Presearch Packages
Open source instant information packages for the Presearch engine
Install
In order to install and use presearch-packages you need to have Node.js and NPM installed locally. Node.js install
$ git clone https://github.com/PresearchOfficial/presearch-packages
$ cd presearch-packages && npm install
Development
$ cd server && npm start
Development server will be available at: http://localhost:4000/
API keys
Use .env
file, inside presearch-packages/server
directory to store your API keys.
When you will set up your API key correctly, it will be accessible inside your package main function as API_KEY
.
You can copy example file .env-example
and change the file name to .env
Do not push your API keys to the presearch-packages repository
Contributing
Developing a new package for the Presearch engine:
- Fork
presearch-packages
and clone locally if you have not already done so - Create an upstream remote and sync your local copy before you branch
- Create a new branch
<username>/<packageName>
- Always create a new branch for separate packages
- Switch to your new branch
- Run
npm run create-package <packageName>
- Develop and test package using local development server
- Write good commit messages
- Create a pull request with the packageKey in the title
- To create a pull request you need to push your branch to the origin remote and then click on the create pull request button on Github
- If API key(s) are required email them to [email protected] with the pull request number in the subject and the key in the body
- Your pull request will be merged in if the package is correct and relevant
- Email [email protected] with any questions other questions
Useful Github Contributing Guide
Package Evaluation Guide
Review Step:
Open up the pull request for the package and take a look at the file changes under the Files changed
tab
You're going to need to look over these files for any malicious code
- Look for proper indentation
- Check for readability
- Are variable names expressive?
- Is it indented properly?
- Did the author use proper syntax?
- Check all http requests to outer api's and make sure only the data used is being returned and nothing else
- Check any scripts being inserted for suspicious activity
- Check the code for quality
- Is it concise?
- Is it effective code?
- Are there any unnecessary steps being taken?

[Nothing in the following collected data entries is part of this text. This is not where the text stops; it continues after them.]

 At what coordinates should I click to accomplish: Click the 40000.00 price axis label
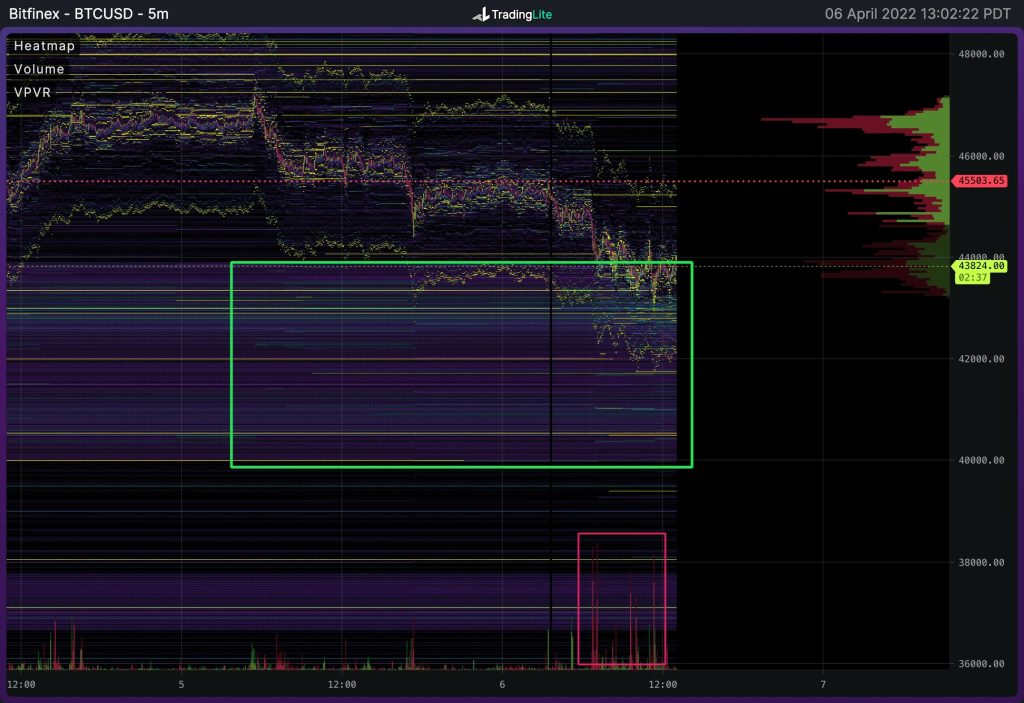pos(979,461)
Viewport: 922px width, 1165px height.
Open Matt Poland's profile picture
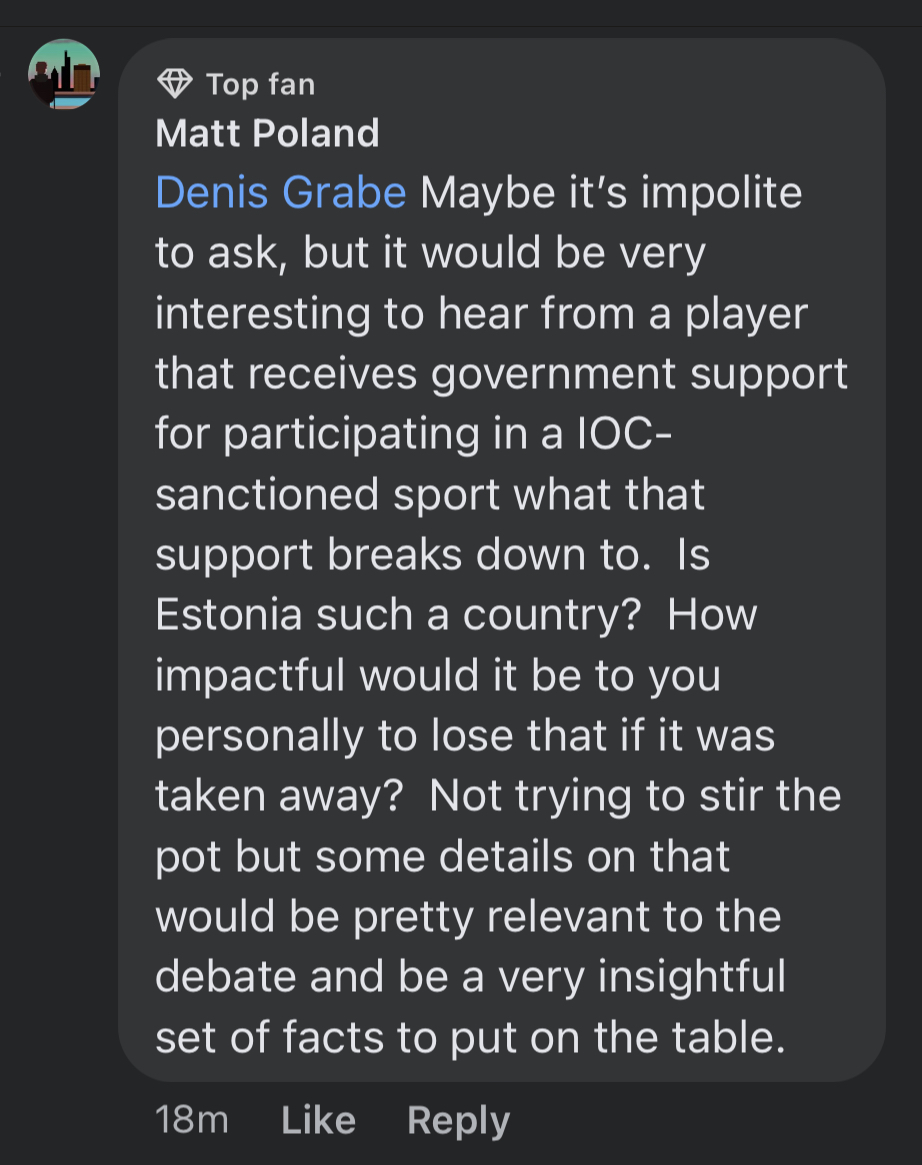pos(64,75)
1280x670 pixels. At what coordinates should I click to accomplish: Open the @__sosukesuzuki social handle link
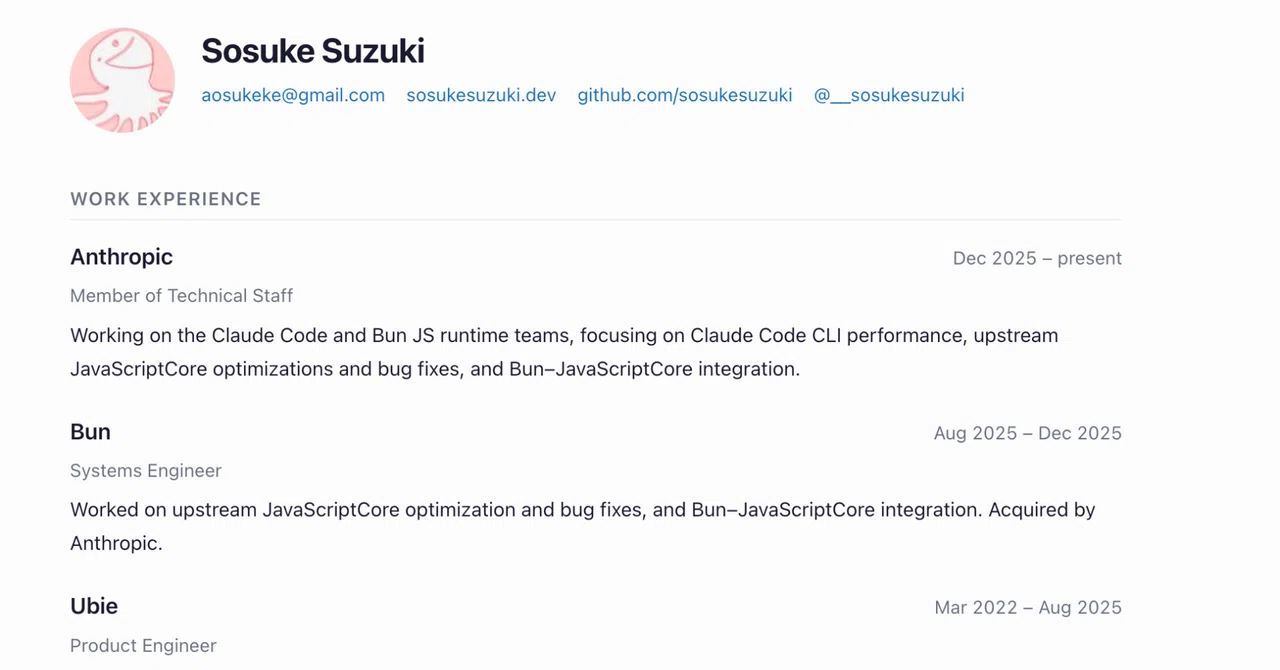pos(889,95)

- Is there repetition that could be minimized?
- Is it built to allow easy future maintenance?
- Check that there are no api keys or other sensitive data exposed
- Lastly, just make sure you understand each line and what it does
Testing Step:
- Switch to the appropriate branch and update your local repo (git pull)
- Navigate to
http://localhost:4000/{PACKAGE_NAME}
and insert the appropriate query - Make sure everything loads and works as expected
- If something behaves differently than described by the creator then take note of that
- Check the console in your browsers developers menu for errors or warnings
Feedback Step:
If at any stage in this process you found an error or something was off or you have a question for the author, leave explicit, detailed comments on the pull request for the author to go through and fix.